The program which I wrote to create the above output colors the chromosome gray in regions with no SNP information, black in regions with no allele sharing, red in regions where one allele is shared, and green in regions where both alleles are shared. Two completely unrelated individuals would have completely black chromosomes. The picture above is of unrelated individuals with a more recent common ancestor, likely due to the fact that they come from the same population.

Implementing IBS Analysis: GenomicRelator!

Again, I got bored around 3 am one night and decided to write a program. Now I’m going to be giving it away for free, because I’m cool like that (I have been told to write the following: If you wish this program (or a version of it) for commercial use, you must contact me). Sweet.
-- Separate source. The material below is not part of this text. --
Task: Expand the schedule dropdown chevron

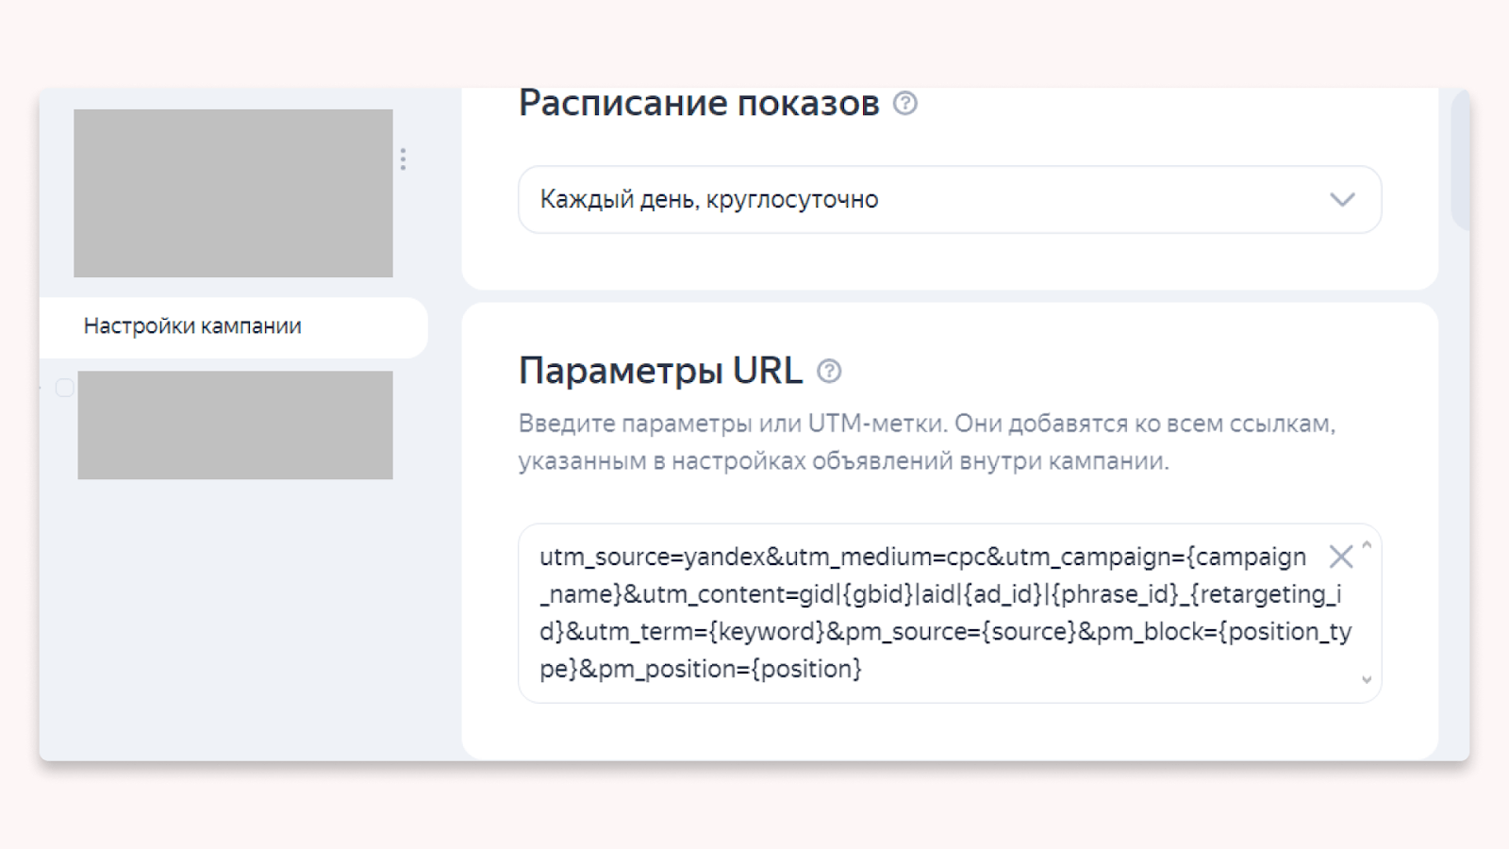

Genome Relator is the program I have for you. I decided to not write a GUI, but instead make it double-clickable within a working directory (don’t worry, I’ll cover all this). It does two things:

1. General IBS Calls: It compares any two genome files and it draws pictures of the actual IBS calls on each chromosome (Green/Red/Black).
2. IBS Data Smoothing: IBS Calls are not as perfect in real life as they are in the world of published papers (for some reason), but we can look at the frequency of different calls across a fixed number of SNPs and decide whether or not the region contains 0′s, 1′s, or 2′s. It paints a prettier, easier to understand picture this way.

The Program

Download here. It’s a ZIP file with four JAR files inside: GenomeRelator, GenomeRelatorRAW, LaunchGenomeRelator, LaunchGenomeRelatorRAW. To use this program, simply extract the files to a folder, and place both genomes you would like to compare (named file1.txt and file2.txt respectively) into that same folder. Then just double click the proper JAR file.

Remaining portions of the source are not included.